Your assignment
Set out exactly, and with nothing added, the line containing "This screenshot has width=1568, height=744." and every line after it through the final line of the data.

*** Input for this task Section Begins ***

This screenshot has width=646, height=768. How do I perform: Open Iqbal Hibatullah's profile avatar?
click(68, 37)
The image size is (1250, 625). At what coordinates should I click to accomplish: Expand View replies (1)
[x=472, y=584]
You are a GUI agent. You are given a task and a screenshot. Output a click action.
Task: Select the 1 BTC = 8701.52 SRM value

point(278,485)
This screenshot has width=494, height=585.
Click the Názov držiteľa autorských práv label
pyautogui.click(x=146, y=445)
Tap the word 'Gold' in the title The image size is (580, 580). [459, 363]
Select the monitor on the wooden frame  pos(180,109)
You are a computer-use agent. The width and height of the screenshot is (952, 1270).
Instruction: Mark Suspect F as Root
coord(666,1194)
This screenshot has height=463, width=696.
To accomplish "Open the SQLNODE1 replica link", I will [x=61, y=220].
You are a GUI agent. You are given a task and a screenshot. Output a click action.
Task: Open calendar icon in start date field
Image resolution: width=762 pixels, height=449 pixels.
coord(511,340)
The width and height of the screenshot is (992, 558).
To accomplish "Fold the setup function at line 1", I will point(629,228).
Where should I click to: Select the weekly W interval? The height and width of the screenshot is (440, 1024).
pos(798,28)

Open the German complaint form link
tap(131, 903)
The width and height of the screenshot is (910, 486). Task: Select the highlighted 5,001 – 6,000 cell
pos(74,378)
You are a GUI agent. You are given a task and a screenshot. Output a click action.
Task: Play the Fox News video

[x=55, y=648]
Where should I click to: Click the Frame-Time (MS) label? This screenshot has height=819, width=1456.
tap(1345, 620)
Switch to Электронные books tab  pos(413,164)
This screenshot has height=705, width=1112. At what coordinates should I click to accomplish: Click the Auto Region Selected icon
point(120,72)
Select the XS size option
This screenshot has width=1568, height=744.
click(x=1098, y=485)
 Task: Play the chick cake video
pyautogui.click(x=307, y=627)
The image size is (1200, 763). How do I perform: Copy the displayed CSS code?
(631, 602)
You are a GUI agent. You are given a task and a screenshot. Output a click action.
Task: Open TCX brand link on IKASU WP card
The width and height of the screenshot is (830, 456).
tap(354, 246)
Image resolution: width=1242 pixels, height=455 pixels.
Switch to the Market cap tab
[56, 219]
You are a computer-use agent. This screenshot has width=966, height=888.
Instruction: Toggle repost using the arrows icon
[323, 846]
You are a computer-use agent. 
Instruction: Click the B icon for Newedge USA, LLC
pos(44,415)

*** Input for this task Section Ends ***

Expected answer
This screenshot has width=1568, height=744.
click(x=1098, y=485)
 Task: Play the chick cake video
pyautogui.click(x=307, y=627)
The image size is (1200, 763). How do I perform: Copy the displayed CSS code?
(631, 602)
You are a GUI agent. You are given a task and a screenshot. Output a click action.
Task: Open TCX brand link on IKASU WP card
The width and height of the screenshot is (830, 456).
tap(354, 246)
Image resolution: width=1242 pixels, height=455 pixels.
Switch to the Market cap tab
[56, 219]
You are a computer-use agent. This screenshot has width=966, height=888.
Instruction: Toggle repost using the arrows icon
[323, 846]
You are a computer-use agent. 
Instruction: Click the B icon for Newedge USA, LLC
pos(44,415)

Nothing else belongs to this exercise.